Going through the entries below, count each line that holds "computer" and give only the total.

Top of EXERCISE MATERIAL

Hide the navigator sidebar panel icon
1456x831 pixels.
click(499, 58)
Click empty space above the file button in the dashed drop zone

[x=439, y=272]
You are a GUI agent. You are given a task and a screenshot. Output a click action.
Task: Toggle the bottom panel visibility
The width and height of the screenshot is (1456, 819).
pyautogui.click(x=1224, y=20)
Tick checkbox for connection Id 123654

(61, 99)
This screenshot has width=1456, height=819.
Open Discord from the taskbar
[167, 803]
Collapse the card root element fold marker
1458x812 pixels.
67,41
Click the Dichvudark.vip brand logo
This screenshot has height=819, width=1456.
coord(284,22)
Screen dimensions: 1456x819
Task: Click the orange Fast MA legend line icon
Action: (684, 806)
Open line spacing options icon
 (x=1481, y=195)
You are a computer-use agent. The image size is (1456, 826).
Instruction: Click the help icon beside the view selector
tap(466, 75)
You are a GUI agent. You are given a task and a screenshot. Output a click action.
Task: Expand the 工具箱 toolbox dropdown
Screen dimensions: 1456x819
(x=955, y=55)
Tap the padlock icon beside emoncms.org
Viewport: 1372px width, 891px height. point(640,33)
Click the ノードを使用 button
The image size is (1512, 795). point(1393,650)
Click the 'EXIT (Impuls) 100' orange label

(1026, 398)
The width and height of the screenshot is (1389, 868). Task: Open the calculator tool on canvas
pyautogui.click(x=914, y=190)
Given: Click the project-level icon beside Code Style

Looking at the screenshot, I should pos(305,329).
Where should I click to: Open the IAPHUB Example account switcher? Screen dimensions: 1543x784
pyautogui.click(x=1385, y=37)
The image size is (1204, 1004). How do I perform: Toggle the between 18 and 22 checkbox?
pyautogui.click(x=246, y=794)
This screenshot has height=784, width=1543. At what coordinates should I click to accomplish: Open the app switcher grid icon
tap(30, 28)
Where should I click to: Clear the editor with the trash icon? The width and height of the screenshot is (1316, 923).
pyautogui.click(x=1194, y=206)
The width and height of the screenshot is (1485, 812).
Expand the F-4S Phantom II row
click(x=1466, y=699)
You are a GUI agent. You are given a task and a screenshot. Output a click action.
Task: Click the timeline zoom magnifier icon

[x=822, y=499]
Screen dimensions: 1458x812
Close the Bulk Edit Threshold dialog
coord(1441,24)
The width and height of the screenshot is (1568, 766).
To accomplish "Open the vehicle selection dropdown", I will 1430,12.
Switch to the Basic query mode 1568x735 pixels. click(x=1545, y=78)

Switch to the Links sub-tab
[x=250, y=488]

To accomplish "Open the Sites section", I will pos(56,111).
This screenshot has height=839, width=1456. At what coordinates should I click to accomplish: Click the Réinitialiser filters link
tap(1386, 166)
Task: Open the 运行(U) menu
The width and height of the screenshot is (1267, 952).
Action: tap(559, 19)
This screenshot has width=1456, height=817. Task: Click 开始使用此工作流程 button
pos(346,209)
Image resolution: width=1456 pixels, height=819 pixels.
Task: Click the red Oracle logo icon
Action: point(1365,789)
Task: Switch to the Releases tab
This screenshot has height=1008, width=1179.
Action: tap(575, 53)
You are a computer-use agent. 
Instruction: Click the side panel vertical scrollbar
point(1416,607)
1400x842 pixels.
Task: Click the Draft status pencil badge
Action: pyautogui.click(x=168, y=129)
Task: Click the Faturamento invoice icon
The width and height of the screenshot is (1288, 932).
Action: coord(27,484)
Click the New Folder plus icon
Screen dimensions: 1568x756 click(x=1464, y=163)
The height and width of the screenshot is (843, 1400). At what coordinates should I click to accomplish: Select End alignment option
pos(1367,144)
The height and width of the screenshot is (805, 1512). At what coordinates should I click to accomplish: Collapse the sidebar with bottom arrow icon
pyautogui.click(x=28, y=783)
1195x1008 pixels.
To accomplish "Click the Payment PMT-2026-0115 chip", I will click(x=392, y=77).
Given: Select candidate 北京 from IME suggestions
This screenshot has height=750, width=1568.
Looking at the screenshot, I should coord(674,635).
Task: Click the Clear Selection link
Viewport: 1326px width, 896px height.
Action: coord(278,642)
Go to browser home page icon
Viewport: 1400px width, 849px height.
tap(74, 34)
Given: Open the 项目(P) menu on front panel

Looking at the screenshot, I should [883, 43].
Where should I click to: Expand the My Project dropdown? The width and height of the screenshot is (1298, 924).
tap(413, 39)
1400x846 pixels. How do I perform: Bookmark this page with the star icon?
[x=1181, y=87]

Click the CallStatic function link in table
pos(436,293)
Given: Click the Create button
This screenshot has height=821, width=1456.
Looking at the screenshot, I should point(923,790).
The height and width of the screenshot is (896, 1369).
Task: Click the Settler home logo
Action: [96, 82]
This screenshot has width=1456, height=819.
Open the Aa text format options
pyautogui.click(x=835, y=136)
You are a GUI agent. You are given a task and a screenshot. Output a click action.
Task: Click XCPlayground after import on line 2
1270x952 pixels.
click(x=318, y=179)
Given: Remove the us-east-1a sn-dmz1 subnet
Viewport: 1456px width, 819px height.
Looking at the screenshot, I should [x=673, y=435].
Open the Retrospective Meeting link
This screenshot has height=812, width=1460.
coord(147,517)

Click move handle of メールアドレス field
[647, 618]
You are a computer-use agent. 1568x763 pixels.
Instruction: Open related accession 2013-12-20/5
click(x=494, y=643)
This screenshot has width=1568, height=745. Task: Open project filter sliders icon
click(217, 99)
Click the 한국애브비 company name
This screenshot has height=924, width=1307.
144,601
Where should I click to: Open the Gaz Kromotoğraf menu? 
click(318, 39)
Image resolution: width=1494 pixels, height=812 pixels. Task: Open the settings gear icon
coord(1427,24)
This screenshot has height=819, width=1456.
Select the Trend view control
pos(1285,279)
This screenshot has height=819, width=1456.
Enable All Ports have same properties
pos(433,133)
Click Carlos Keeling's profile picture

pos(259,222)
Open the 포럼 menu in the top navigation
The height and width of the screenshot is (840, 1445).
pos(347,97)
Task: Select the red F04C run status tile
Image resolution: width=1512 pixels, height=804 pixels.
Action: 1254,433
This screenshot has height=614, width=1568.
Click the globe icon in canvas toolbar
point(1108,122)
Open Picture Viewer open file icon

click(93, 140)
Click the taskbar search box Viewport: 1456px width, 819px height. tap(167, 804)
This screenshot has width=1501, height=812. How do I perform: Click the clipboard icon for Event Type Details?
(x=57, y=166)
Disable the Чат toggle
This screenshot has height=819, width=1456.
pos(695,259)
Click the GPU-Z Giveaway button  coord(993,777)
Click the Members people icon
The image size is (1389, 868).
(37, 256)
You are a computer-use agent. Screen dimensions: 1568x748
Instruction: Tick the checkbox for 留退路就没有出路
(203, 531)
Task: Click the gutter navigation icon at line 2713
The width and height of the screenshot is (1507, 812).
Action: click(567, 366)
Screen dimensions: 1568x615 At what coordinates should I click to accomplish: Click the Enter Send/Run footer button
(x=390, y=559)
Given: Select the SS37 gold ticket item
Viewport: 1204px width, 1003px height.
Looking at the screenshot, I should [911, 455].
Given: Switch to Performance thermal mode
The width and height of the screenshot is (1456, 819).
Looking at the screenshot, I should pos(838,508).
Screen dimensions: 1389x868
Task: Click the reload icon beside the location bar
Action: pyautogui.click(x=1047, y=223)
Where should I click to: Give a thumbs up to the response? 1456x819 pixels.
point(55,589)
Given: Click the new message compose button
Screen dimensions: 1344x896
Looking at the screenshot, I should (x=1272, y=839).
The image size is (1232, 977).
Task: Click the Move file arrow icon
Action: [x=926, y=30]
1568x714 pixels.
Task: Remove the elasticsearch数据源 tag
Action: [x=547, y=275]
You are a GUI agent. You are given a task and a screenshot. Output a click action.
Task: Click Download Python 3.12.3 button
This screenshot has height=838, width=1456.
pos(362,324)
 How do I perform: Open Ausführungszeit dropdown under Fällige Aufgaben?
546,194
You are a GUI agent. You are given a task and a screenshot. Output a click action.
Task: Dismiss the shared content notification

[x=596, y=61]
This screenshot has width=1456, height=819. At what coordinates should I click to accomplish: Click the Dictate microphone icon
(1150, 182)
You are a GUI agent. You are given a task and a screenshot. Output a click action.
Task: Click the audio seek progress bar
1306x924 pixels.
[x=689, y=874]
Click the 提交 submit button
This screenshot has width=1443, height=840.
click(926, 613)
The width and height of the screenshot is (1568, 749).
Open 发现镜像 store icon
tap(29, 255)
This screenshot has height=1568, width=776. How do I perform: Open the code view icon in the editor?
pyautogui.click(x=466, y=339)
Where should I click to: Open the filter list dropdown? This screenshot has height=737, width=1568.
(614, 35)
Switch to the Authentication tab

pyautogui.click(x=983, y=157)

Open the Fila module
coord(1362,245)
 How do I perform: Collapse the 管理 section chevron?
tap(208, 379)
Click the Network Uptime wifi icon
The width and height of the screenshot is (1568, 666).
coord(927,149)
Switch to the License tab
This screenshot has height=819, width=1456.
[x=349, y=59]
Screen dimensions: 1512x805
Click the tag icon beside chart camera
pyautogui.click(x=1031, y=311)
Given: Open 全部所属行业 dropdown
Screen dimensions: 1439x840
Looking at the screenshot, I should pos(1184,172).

Bottom of EXERCISE MATERIAL

▶ EXERCISE RESPONSE
4